Jumper cables may fail to work with your car. There are several possible reasons why this may be the case.
3 Reasons Why Jumper Cables Fail (+Solutions)
Jumper cables can go bad because of several reasons listed below.
Included are suggestions that can help prevent or minimize the risk of damage to your jumper cables.
Poor workmanship. Poorly made cables, loosely fitted clamps that do not make firm connections with the cables can cause your jumper cables to fail – clamps can fall off, the car can fail to start the car, heat up, and even melt.
Solution: Only buy jumper cables from a reputable supplier with genuine reviews.

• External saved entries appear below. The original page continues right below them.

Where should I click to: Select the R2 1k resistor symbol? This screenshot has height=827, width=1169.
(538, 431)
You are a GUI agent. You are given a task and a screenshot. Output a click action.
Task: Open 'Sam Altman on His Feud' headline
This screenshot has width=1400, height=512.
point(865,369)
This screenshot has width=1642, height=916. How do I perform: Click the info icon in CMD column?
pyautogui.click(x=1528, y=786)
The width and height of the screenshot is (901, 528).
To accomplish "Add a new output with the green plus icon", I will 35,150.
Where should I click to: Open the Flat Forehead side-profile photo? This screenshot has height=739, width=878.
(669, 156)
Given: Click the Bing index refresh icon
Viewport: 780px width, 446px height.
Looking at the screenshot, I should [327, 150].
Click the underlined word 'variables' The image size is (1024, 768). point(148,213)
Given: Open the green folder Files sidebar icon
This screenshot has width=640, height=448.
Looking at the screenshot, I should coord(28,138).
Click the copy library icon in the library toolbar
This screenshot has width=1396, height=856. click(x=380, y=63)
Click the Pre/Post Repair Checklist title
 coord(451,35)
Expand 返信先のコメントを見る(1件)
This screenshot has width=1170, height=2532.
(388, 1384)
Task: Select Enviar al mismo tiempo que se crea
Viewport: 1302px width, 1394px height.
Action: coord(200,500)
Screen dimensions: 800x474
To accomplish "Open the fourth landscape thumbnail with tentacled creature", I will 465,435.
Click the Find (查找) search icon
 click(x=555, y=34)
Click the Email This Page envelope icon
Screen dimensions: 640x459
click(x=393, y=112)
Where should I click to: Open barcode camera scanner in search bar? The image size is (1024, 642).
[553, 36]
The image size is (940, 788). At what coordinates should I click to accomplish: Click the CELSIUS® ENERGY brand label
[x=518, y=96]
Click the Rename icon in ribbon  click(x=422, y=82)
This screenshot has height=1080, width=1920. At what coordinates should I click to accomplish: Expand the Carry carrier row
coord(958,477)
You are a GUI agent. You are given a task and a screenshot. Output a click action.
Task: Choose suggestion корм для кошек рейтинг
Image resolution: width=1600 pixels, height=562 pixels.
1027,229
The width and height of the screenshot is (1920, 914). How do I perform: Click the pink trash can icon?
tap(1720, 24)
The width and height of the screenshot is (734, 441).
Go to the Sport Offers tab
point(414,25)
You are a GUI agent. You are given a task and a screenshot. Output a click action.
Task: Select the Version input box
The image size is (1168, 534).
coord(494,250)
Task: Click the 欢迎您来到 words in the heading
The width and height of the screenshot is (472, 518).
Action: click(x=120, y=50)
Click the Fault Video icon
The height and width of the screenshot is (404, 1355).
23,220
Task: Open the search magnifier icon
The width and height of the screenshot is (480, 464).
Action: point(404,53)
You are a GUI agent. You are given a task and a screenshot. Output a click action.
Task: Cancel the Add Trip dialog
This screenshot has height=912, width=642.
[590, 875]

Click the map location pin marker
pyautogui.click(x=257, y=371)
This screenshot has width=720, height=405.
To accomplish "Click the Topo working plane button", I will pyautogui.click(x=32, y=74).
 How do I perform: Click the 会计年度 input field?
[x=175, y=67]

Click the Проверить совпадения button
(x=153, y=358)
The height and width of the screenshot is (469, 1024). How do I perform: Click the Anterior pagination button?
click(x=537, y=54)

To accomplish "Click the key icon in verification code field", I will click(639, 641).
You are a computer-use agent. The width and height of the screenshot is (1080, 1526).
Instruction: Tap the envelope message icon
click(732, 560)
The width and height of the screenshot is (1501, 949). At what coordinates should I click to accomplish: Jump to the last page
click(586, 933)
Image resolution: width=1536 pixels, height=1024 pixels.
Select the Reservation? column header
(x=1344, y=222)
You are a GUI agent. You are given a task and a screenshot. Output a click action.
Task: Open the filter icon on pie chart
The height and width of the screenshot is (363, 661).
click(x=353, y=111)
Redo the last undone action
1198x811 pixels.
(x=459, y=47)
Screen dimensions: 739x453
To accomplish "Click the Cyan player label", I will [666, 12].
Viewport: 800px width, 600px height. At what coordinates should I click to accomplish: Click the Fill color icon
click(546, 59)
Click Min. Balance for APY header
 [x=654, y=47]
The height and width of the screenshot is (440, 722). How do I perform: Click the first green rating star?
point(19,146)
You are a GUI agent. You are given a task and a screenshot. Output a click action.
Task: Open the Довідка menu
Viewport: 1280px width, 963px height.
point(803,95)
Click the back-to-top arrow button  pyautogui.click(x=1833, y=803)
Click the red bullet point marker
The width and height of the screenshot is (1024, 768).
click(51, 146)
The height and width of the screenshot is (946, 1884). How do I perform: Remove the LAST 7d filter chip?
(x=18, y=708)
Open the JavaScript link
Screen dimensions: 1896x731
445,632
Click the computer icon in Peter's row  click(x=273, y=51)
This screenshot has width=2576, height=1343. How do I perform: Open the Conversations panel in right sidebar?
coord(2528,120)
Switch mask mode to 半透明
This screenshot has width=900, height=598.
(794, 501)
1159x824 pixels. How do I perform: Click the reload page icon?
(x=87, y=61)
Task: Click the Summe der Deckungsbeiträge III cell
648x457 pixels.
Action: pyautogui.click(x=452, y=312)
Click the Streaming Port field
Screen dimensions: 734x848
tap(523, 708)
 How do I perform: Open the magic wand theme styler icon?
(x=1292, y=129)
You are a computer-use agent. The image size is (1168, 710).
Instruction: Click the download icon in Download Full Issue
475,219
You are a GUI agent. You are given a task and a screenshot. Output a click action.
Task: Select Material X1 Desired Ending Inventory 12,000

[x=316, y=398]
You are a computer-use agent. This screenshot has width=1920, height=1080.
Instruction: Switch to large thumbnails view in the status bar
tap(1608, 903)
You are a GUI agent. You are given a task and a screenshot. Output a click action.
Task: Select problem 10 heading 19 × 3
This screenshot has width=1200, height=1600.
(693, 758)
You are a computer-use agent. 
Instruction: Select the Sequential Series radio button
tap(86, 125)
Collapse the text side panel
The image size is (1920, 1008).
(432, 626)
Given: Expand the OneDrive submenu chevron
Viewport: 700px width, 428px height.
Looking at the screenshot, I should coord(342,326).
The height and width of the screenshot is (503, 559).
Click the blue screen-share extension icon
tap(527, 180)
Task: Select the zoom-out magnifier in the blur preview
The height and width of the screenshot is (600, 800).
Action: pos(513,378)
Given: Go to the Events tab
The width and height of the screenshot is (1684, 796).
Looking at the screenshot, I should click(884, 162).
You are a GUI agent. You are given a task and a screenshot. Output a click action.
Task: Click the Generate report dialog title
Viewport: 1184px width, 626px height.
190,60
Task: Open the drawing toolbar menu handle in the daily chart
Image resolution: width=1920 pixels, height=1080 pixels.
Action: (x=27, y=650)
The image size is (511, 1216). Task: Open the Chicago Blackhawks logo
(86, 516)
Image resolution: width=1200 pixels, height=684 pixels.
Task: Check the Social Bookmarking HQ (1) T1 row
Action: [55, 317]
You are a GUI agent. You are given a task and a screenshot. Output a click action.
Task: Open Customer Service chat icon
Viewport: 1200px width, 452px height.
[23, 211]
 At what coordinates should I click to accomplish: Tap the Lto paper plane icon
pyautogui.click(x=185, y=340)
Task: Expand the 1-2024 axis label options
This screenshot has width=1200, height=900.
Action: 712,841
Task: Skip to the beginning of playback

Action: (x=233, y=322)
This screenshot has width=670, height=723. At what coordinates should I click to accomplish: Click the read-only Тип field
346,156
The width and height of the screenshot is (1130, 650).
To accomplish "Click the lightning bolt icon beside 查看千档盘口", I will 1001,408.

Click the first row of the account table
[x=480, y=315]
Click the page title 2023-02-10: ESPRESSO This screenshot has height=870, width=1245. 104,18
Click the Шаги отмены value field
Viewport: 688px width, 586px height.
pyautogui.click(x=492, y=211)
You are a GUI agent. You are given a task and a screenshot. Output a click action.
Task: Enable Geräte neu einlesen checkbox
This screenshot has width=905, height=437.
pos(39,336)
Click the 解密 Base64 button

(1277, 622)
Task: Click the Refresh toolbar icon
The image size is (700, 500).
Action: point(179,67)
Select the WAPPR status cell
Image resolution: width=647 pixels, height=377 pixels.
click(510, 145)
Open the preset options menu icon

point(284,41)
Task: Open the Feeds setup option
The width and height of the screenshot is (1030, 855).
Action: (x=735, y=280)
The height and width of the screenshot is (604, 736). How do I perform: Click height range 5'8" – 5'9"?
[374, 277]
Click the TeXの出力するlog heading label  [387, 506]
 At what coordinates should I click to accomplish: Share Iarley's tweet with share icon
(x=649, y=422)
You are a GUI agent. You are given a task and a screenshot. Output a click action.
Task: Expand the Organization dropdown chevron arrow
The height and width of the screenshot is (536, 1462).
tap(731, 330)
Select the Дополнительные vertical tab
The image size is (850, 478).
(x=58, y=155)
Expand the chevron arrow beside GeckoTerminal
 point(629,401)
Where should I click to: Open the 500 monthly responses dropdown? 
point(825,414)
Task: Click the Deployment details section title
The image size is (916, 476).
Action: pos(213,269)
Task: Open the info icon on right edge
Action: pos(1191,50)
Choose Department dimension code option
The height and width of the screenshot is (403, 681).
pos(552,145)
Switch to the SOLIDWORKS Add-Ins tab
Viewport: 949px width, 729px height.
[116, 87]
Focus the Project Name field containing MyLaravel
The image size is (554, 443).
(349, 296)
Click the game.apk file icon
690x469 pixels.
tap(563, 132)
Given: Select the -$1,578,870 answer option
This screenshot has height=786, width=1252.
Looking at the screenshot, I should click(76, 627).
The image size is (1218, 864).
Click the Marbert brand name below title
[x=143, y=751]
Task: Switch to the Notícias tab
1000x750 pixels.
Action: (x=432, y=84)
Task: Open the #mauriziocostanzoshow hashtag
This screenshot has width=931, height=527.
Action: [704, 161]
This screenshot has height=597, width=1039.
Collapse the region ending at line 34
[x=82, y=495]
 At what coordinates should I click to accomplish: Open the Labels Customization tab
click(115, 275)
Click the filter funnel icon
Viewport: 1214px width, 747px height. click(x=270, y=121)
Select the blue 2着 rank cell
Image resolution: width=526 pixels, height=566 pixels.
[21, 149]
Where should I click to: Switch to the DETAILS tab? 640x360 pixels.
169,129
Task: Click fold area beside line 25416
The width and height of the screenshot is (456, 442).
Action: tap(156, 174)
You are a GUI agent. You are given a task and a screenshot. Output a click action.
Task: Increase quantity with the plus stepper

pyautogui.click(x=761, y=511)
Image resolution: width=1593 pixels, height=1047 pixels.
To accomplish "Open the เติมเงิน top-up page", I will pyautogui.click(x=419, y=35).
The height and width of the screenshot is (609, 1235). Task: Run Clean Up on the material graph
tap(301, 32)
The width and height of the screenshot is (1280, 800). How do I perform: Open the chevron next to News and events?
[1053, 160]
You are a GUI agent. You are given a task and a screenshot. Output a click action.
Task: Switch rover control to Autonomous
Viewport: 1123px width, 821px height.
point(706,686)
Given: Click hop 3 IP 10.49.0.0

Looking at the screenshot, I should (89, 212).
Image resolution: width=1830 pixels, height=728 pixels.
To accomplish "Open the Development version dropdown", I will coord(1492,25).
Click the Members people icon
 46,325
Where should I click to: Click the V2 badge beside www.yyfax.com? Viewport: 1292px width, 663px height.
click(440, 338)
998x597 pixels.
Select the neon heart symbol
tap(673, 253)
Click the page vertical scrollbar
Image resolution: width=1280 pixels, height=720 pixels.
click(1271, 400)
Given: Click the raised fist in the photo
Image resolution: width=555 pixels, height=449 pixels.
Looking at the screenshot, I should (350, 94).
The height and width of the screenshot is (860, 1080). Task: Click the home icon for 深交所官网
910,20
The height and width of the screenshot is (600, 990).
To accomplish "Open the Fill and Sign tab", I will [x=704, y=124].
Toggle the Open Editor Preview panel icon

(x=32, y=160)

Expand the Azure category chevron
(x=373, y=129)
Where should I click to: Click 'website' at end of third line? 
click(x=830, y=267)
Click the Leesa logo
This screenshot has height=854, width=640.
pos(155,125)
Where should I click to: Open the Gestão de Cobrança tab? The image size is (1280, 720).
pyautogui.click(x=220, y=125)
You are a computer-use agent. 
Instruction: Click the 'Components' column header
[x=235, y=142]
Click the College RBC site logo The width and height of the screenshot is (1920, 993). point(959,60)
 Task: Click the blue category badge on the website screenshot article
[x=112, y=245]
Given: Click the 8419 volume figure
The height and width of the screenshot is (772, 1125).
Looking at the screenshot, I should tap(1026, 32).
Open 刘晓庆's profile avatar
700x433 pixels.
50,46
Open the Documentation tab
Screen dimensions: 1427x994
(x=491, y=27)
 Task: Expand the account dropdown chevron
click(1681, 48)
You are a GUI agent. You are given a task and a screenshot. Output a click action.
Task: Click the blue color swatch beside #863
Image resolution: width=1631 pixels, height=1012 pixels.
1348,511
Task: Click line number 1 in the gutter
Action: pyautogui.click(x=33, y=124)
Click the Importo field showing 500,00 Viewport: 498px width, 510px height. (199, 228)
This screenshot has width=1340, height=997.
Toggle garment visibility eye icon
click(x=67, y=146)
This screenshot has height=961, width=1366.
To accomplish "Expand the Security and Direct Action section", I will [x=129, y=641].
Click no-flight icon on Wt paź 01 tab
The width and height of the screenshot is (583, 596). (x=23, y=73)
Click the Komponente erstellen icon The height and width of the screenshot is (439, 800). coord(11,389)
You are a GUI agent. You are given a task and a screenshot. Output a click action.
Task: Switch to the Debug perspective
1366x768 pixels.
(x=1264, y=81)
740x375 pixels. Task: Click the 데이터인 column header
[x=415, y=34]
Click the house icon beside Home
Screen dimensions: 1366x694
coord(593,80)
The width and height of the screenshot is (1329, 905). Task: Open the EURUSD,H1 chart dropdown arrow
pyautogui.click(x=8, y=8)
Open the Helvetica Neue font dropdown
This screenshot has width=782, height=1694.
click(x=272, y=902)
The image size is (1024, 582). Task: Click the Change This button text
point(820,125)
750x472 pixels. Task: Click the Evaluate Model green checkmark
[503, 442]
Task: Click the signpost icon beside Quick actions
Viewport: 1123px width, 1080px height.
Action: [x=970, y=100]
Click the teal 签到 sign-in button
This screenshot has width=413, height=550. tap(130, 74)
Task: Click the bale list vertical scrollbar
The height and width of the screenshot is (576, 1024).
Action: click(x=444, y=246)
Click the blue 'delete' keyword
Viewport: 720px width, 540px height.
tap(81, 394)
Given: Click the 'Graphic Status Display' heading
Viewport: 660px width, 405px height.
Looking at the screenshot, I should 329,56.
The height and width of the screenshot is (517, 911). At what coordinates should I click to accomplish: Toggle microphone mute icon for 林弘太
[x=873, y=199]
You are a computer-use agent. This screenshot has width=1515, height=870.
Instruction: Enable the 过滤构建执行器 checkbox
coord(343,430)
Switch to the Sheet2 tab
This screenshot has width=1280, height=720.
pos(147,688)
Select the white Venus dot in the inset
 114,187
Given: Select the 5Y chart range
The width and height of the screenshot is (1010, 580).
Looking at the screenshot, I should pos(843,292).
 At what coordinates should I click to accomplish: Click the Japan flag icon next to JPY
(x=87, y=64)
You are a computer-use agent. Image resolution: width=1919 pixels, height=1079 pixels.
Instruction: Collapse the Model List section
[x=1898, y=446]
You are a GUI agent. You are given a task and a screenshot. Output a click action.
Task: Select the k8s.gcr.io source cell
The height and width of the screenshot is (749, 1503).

Undersizing of the jumper cables – lower current rating compared to what is required.
Use jumper cables with the right wire gauge and current handling capacity suited to your car’s size.
You increase the risk of fire, damage to the car, and injury to yourself when you use cables of a lower current rating compared to what your car draws.
small gauge number means thicker cable, less resistance, and heating of the cable.
A 4-gauge is thicker than a 6 gauge jumper cable
Solution: 4-gauge or lower wire is generally a good starting size for jumper cables because it caters to small cars, pickup trucks, vans, and small trucks without getting hot.
You can not be sure which size of vehicle you will need to jump during an emergency, so it is better to be ready.
No through cable connections on one or both cables. Whereas the jumper cables are usually sturdy, in some cases you can have cables that cannot start the car or even charge the dead or weak battery because of a broken cable connection within the cables themselves.
Unfortunately, in some cases, this is only noticed when it is too late – when you need to jumpstart your vehicle and after the return period for your cables has expired. Whenever possible inspect and test your set of jumper cables first.
Poor connections between the clamps and the battery posts.
Sometimes, the car with a dead battery can fail to start even with a good set of jumper cables. When this happens:
- check that the jumper cables connections have been made the right way, red on positive, and black on negative (chassis of the car with the dead battery)
- Confirm that the jumper cable clamps are firmly connected to the battery posts
How to Test if Jumper Cables Work
To test jumper cables, first inspect them along the cable length for any damage to the insulation.
Confirm that the cable clamps are firmly fixed to each end of the cable.
If damaged, avoid using them as it increases the risk of a short-circuit and fire.
Cable clamps should be firmly connected to the end of the cables.
You can then test each cable using a multimeter set to measure resistance, lowest resting, or set to the buzzer set.
Connect the probe wires of the multimeter to each end of the jumper wire, first red then black.
For a properly working cable, the multi-meter will read zero ohms or the continuity buzzer will sound too.
When to Replace Jumper Cables?
1. What Causes Jumper Cables to get Hot?
A combination of the high starting currents drawn by the car at startup combined with cables that have a low current rating causes heat buildup in the cabling and melting of the insulation.
In severe cases, you may experience smoke and fire that can burn through the body of the car.
You can void the risk of smoke and fire when you use appropriately sized jumper cables.
6-gauge jumper cables can be a fire risk with larger cars.
If not sure, use the heavy-duty jumper cables with 4, 0, or 1 gauge especially when jumping the larger vehicles that have a significantly higher current draw.
2. Can you use Melted Jumper Cables?
No, avoid using melted jumper cables. The insulation is damaged and it is likely high resistance of the jumper wires that increase the risk of a short-circuit, fire, damage to the vehicle, and injury to yourself.
Whereas good quality jumper cables can last a long time, poor quality or undersized jumper cables can go bad, failing to work or smoking and possibly causing a fire.
Always buy good quality, well-regarded set of jumper cables. Best to use 4-gauge or lower to cater for jumping small cars, pickup trucks, vans, and small trucks without getting hot.